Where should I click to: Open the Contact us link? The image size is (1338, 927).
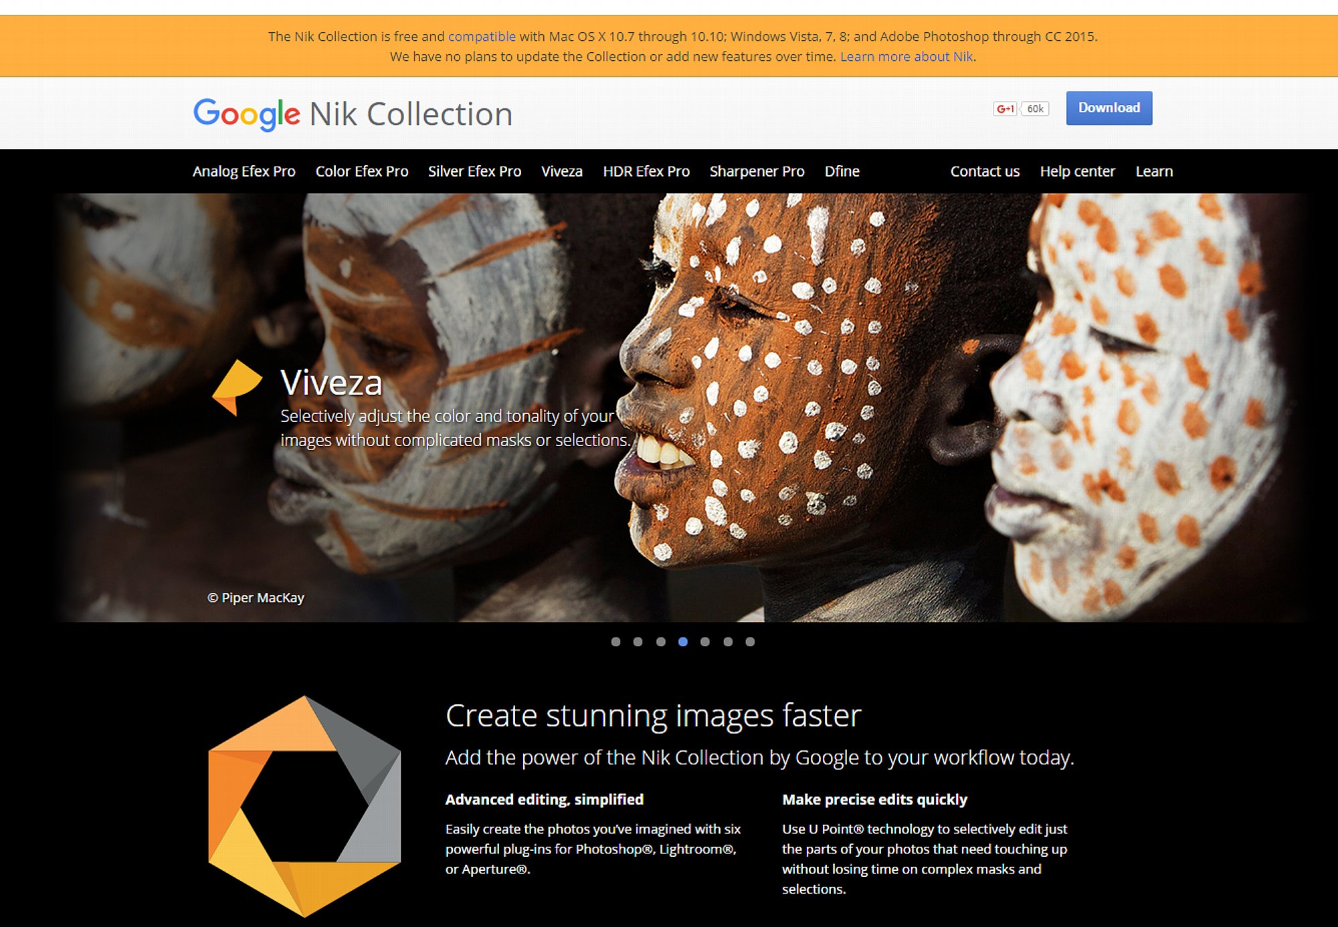985,171
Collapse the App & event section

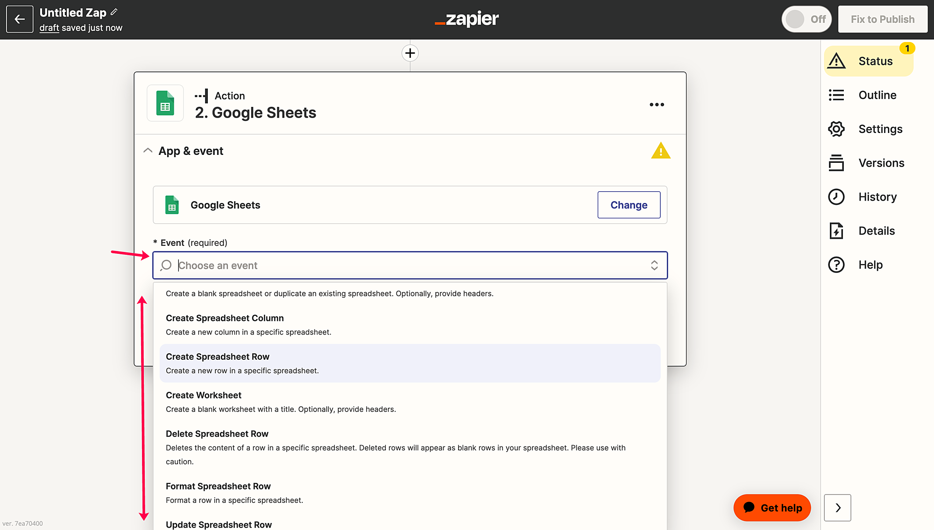tap(148, 151)

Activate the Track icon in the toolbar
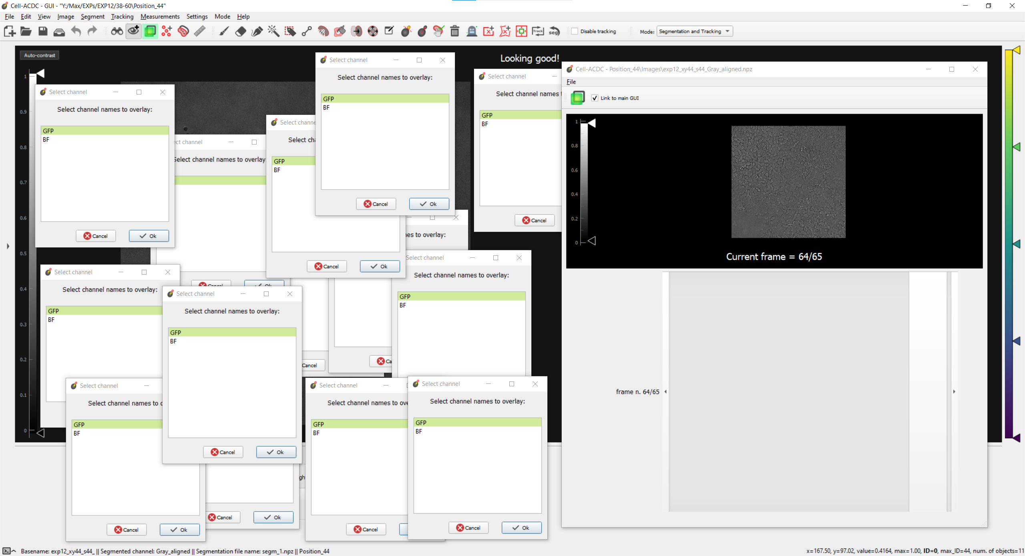coord(538,31)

------------------------

EXERCISE: None of the pictures should be reproduced; all other material above must be set down exactly.

RESPONSE:
Where should I click to: Open the Contact us link? The image size is (1338, 927).
985,171
Collapse the App & event section

tap(148, 151)

Activate the Track icon in the toolbar
coord(538,31)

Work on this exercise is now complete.